Así decía un cartel publicitario que jamás se publicó.
Estaba muy reciente el desgraciado suceso de Chappaquidick. En un puente sobre el pequeño río de ese nombre, en Massachusetts, un automóvil conducido por el senador Edward Kennedy resbaló y fue a caer en la gélida corriente. Ted pudo salir del vehículo, pero Mary Jo Kopechne, su secretaria y amiga íntima, pereció ahogada.
Aquel poster de dudoso ingenio hacía alusión al hecho de que el Volkswagen sedán tenía tan herméticamente sellada la carrocería que -se decía- flotaba en el agua.
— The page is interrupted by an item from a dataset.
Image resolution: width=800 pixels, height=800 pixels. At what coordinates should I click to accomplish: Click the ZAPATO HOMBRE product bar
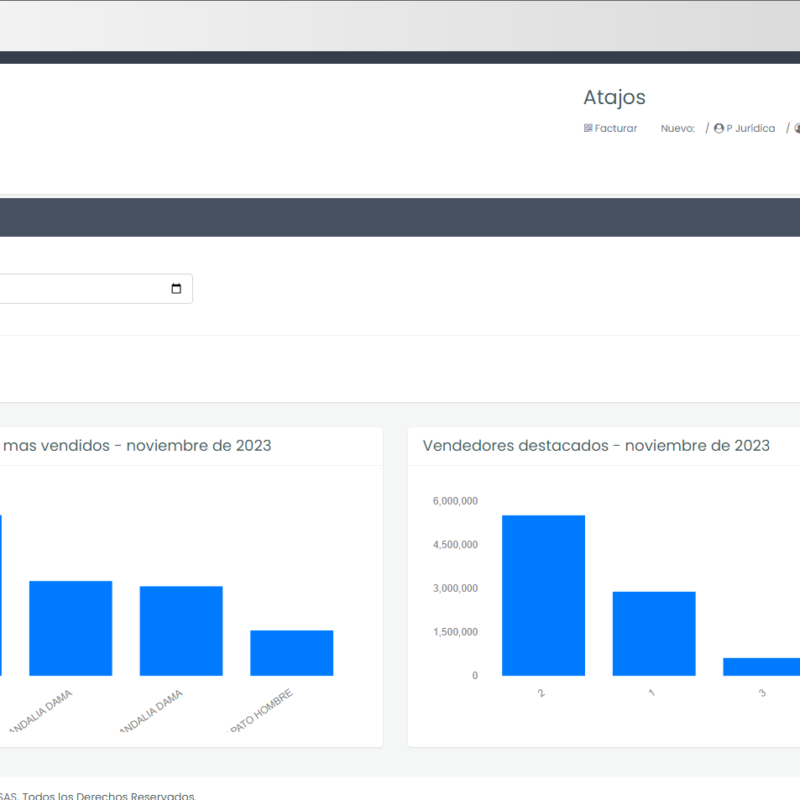pyautogui.click(x=291, y=652)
Si Kennedy hubiera ido con su amiguita en uno de esos coches, sugería el cartel, no se habrían visto frustradas sus aspiraciones presidenciales por el escándalo que se produjo.
En ese lejano tiempo yo hacía mis prácticas de periodismo en la revista “Look”, espléndido semanario que se editaba en Nueva York. Fui a recoger no sé qué originales a una empresa de publicidad de Madison Avenue, y ahí vi aquel cartel que nunca se difundió. Los abogados de la Volkswagen tuvieron miedo de una demanda al estilo de las que suelen entablar nuestros vecinos.
Los escarceos amorosos de Bill Clinton no fueron en su época ninguna novedad. El padre de los Estados Unidos, George Washington, era famoso por su afición a las faldas, y de Thomas Jefferson, autor de la Declaración de Independencia, se dice que llenó de mulatitos las plantaciones de Virginia. Las mujeres negras le gustaban mucho, y más sus modos de hacer ciertas cositas que las blancas estaban muy lejos no sólo de saber, pero ni aun de imaginar.
El Presidente Roosevelt, tan serio él, tan estadista, se daba tiempo para huir de vez en cuando de su esposa, doña Eleanor, que era una dama muy inteligente, pero más fea que el pecado. Hablo de su vida, no de bajada.
Eisenhower, máximo héroe de la Segunda Guerra -por eso llegó a ser presidente de los Estados Unidos- daba la imagen viva de la armonía conyugal junto a su esposa Mamie. Sin embargo después de su muerte se supo que había tenido un romance turbulento con cierta inglesita cuyo nombre no recuerdo pero que escribió un libro cuyo título es “Eisenhower was my boss” (“Eisenhower fue mi jefe”). La linda chica manejó el automóvil del general durante los años que éste vivió en Londres, pero fue algo más que su chofer.
Patton, por su parte, disfrutó del encanto femenino durante todo el tiempo que duró la Segunda Guerra Mundial. Cuando volvió a los Estados Unidos le pidió a su asistente que permaneciera a su servicio en calidad de valet personal. Se cuenta -no sé si sea verdad- que el primer día en su nuevo trabajo de civil el rudo sargento entró a las 6 de la mañana en la recámara donde dormía su jefe, que estaba ya en su casa.
Siguiendo la antigua rutina abrió las cortinas de la habitación; anunció en voz alta: “Ya es hora, mi general”, y luego le dió unas palmaditas en los glúteos a la esposa de Patton al tiempo que le dijo:
-Ya tienes que irte, linda. Afuera te darán tu dinero.
Una ciega fatalidad persigue a los poderosos. Llámense Jasón el de los griegos o Clinton el de los americanos, sus escarceos siempre salen a la luz. Feliz el hombre sencillo que puede echarse de vez en cuando una canita al aire sin que sus ires y venires –o sus idas y venidas- provoquen un escándalo internacional, o un lío doméstico, que puede ser más complicado aún.